According to
Tiffany Atkinson.
Once, about the time you start to notice trees
and he found out his wife was not his wife
in any sense but name, Elijah took the dog,
two apples from the sideboard, and went out.
Not long afterwards, he came upon an old friend
bent beneath the bonnet of his car, cursing
every sprocket of combustion engines. What
do you suppose the point is? asked Elijah.
And the friend replied, I have to be there.
Throw your spanners down and come with me,
Elijah said. And so the friend did. And his name
was Tomos, after whom he never thought to ask.
And Elijah was amazed. Next there was a daughter
which, close up, they didn’t know. But Tomos said
she looked a lot like his girl would’ve had she lived.
He split one apple threeways, and the girl laughed.
And her laugh was as a pocketful of loose change,
as the moment when you down your pint and dance.
Her name was Manon. She was heading to the clinic.
Then she got her mobile phone out. Mam? she said.
So from there they went north, telling stories. Till
they came upon a farmer, bitter drunk, for all his fields
had failed. They listened, picking fruit seeds from their teeth,
and where those fell sprang cider-presses, booming.
Soon a crowd came out to see what had been happening.

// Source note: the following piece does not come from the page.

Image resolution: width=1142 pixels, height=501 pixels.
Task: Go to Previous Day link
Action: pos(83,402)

I killed a man, said one man, looking thin. Shit happens,
said Elijah. Sell your house, give all the money to his folks
and walk with us. The man did. He gave nobody his name.
Meanwhile the crowds grew till there wasn’t room
to slide a slice of toast between them. Tomos asked,
what’s this about then? And Elijah said, just as you
left your hurtful car to walk with me, so this lot feel.

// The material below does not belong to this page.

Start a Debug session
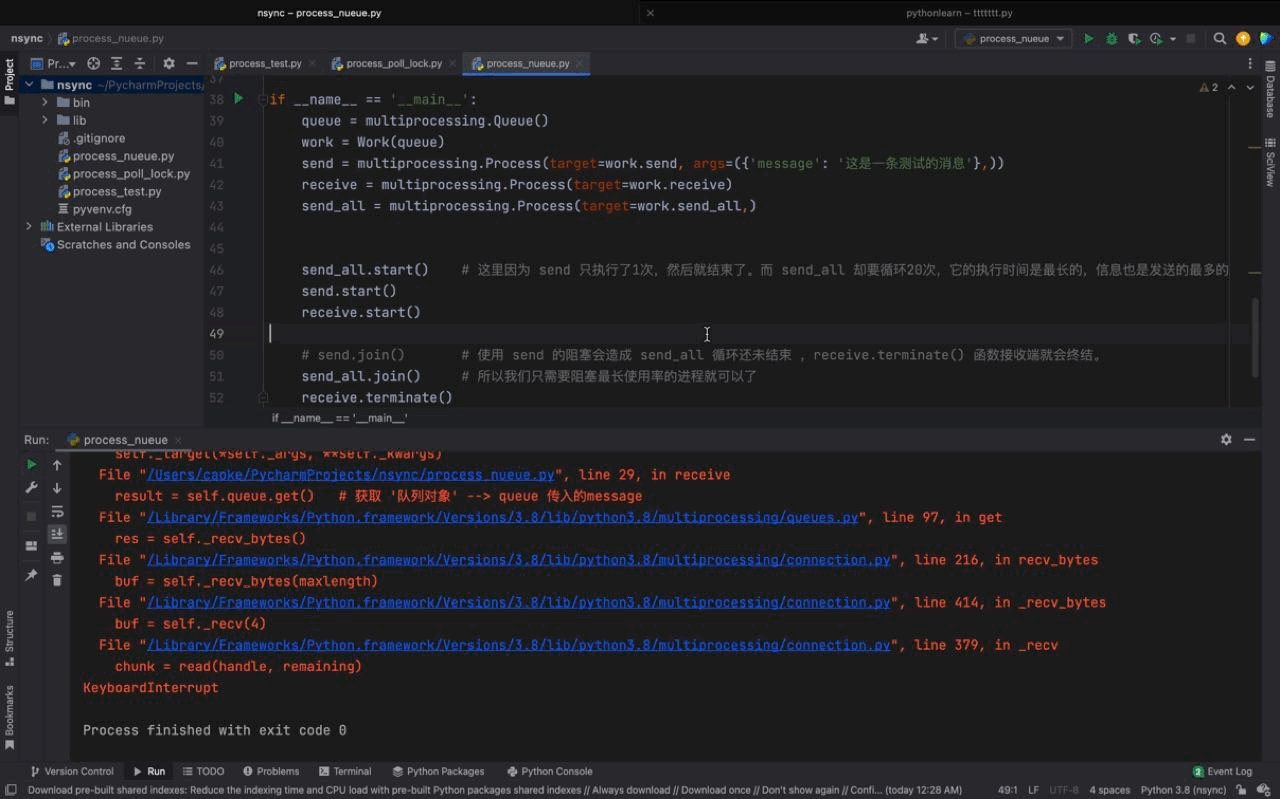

Look at the rhododendrons! They don’t give a toss
about the funding cuts, the polar bears. They do
their own thing. Throw your keys into that hedge,
ignore the cameras. Be your own true kicking self.

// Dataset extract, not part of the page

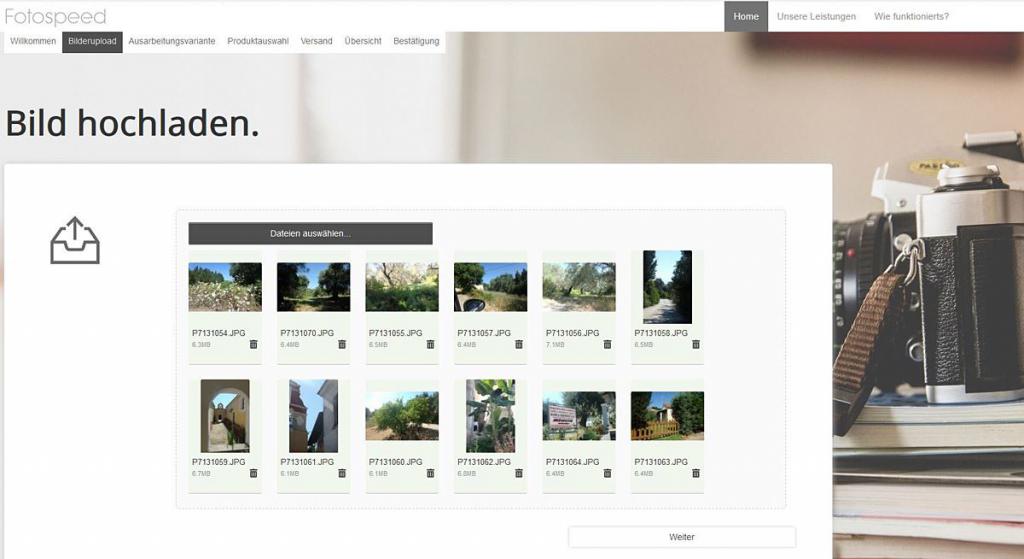Click trash icon under P7131059.JPG
This screenshot has width=1024, height=559.
(253, 473)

So Tomos did. He was a simple man, and able
to draw truth like tears from anyone. Elijah said,
you know the way that pressure-regulating valves
secure the rear-brake lines for heavy braking?
Tomos nodded. Well, Elijah said, you see, that’s you.
At this the grief beat out like crows, and Tomos felt
a hatching, in the space, of light. Elijah felt it too. And
where they left a third, unheard-of apple, grew a hamlet,
grew a village, grew a town, where people started over hope
fuller than all the Born Again Virgins of America.
These are the words of Manon, set down with the baby
on her knee. Elijah Tomos, he’ll be. All this happened.